I built a new compute image for ce8i5 with main + my 17755-add-singularity-to-compute-image branch at c2aceca339ec3a6f3d853865cebd0efe348ff518, image id: ce8i5-compute-v1627063559
The diagnostics workflow worked fine, as before: https://workbench.ce8i5.arvadosapi.com/container_requests/ce8i5-xvhdp-6f6xwvqpjhusey0
Re-running one of the cwl tests that failed last time succeeded:
https://workbench.ce8i5.arvadosapi.com/container_requests/ce8i5-xvhdp-wqwktdy4ijpvrgx#Log
I kicked off the cwl tests workflow at run-cwl-test-ce8i5: #420
It failed (errors to be checked), and it took 14 hours (!) as opposed to the normal 3+ hours.
The next batch of singularity fixes (#17813) has been merged, which includes the fix to do the image conversion just once. The cwl tests are running against it at run-cwl-test-ce8i5: #423 . That run completed at 2 hours and 31 minutes, about 35 minutes faster than with Docker (!). One test failure remains, because we do not support the Docker ENTRYPOINT feature yet.

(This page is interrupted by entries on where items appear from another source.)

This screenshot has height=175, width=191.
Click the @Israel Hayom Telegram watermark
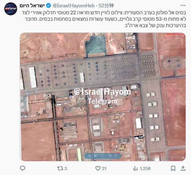(x=102, y=96)
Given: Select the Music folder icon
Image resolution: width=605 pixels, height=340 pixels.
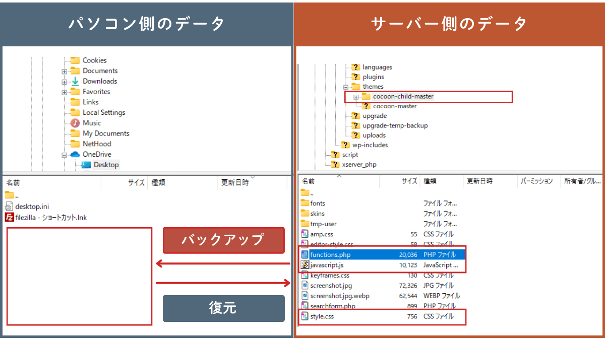Looking at the screenshot, I should click(x=75, y=123).
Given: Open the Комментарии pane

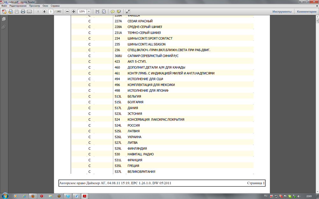Looking at the screenshot, I should [307, 11].
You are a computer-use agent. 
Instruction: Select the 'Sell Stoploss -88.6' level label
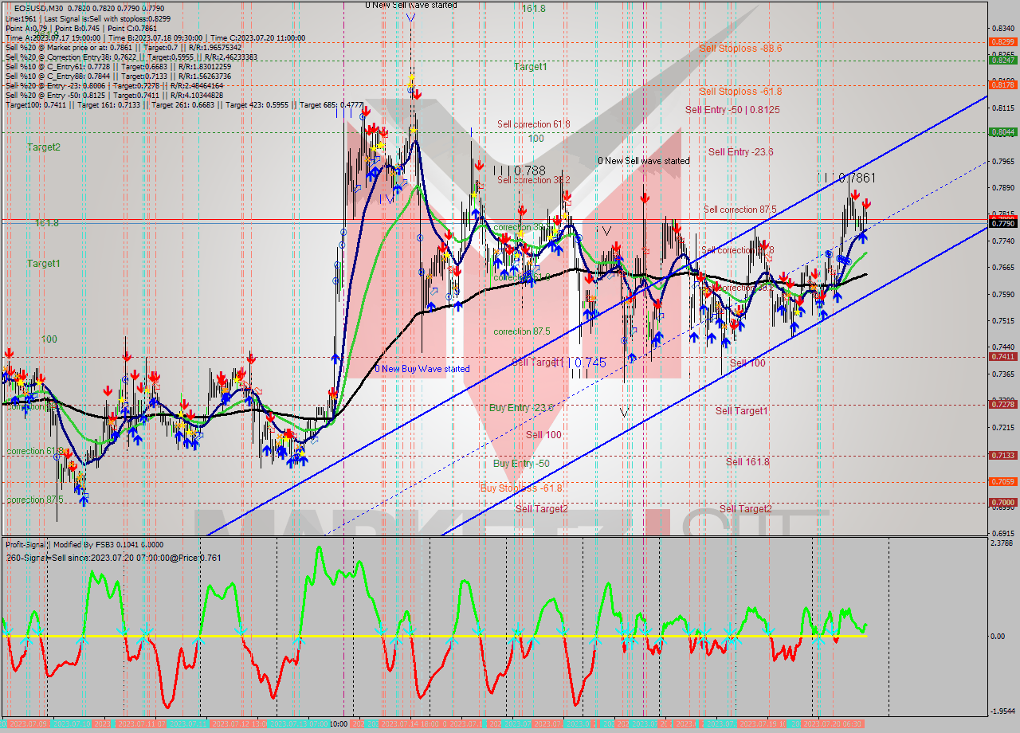pyautogui.click(x=740, y=49)
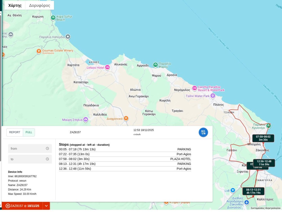Image resolution: width=282 pixels, height=212 pixels.
Task: Click the Letsos Hotel pink marker
Action: pyautogui.click(x=107, y=67)
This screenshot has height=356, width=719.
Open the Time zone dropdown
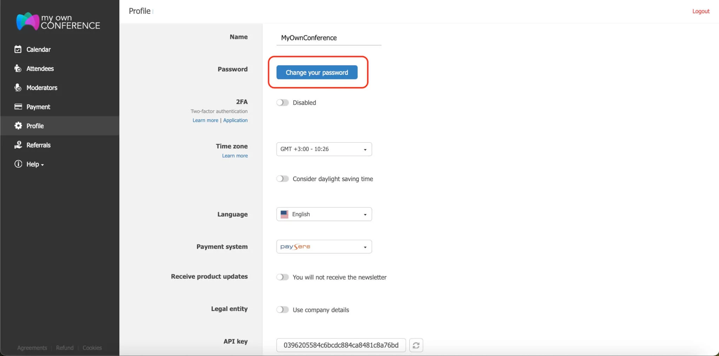(x=323, y=149)
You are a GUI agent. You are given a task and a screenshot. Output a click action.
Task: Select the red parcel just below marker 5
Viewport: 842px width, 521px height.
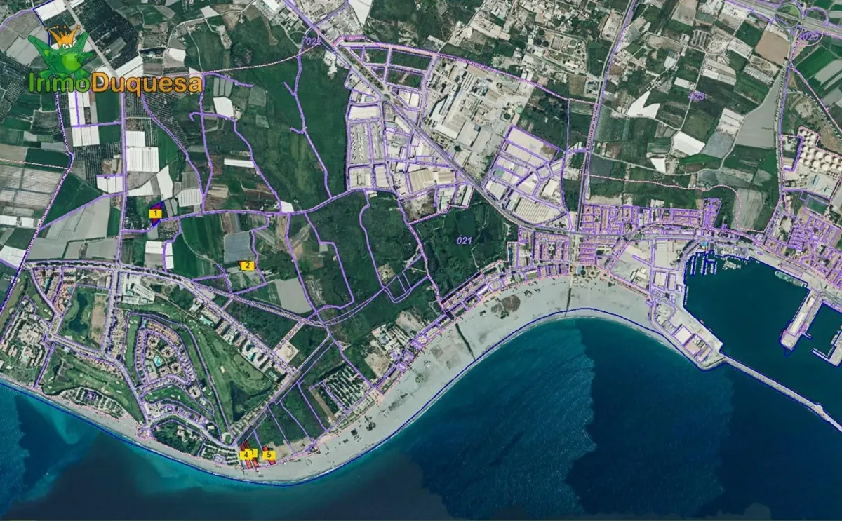pyautogui.click(x=272, y=462)
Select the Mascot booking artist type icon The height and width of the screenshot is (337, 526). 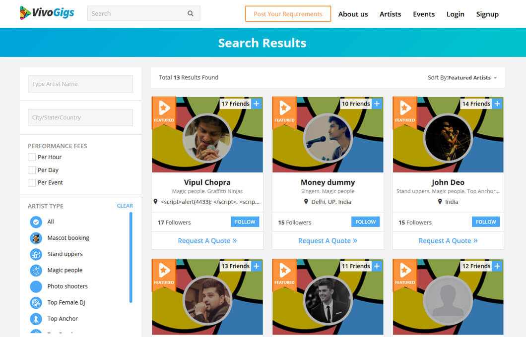[x=36, y=238]
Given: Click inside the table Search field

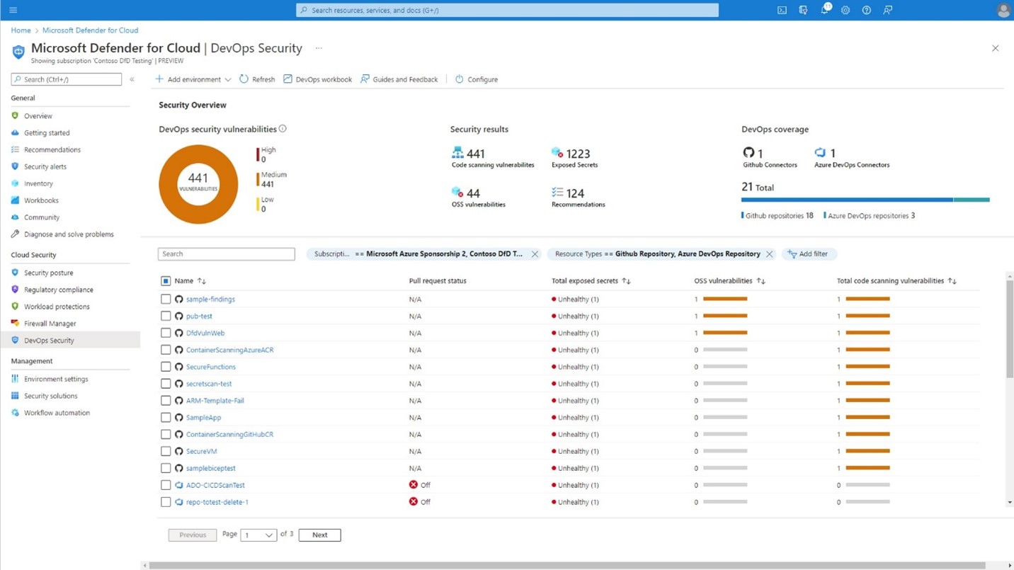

Updated by Peter Amstutz over 3 years ago
- Related to Idea #16305: Singularity support added
Updated by Ward Vandewege over 3 years ago
Preparing to run pirca-xvhdp-m4r8n9qmoh5ggra. The costanalyzer says these node types were used in that run on pirca:
m5.2xlarge
m5.4xlarge
m5.large
m5.xlarge
t3.small
Our quota on ce8i5 (azure) is tiny, so maybe we'll move this testing over to tordo (aws) where we have a bit more room. Building compute image with singularity for tordo at packer-build-compute-image: #138 ...
That image built, I've reconfigured tordo to use Singularity with it. I'm gathering the files needed to run this workflow at https://workbench.tordo.arvadosapi.com/projects/tordo-j7d0g-q56odvtnbo37ajt.

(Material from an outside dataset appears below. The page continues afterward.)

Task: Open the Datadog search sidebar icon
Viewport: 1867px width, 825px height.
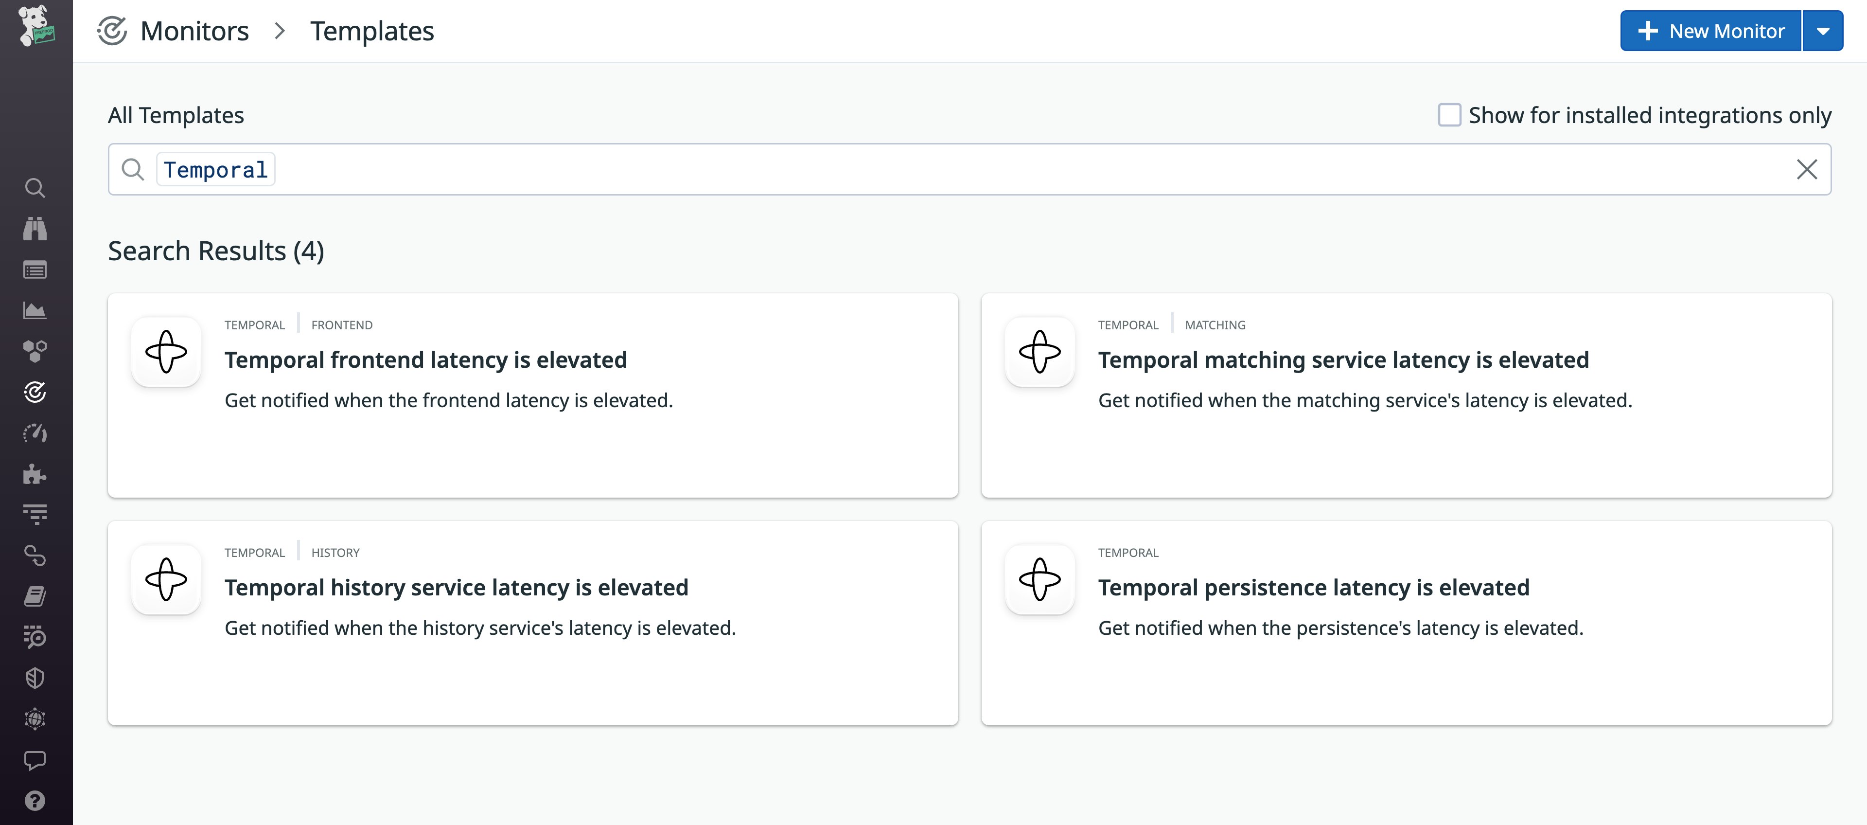Action: coord(36,188)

Updated by Peter Amstutz over 3 years ago
- Target version changed from 2021-08-04 sprint to 2021-08-18 sprint
Updated by Ward Vandewege over 3 years ago
Ward Vandewege wrote:
Preparing to run pirca-xvhdp-m4r8n9qmoh5ggra. The costanalyzer says these node types were used in that run on pirca:
m5.2xlarge
m5.4xlarge
m5.large
m5.xlarge
t3.smallOur quota on ce8i5 (azure) is tiny, so maybe we'll move this testing over to tordo (aws) where we have a bit more room. Building compute image with singularity for tordo at packer-build-compute-image: #138 ...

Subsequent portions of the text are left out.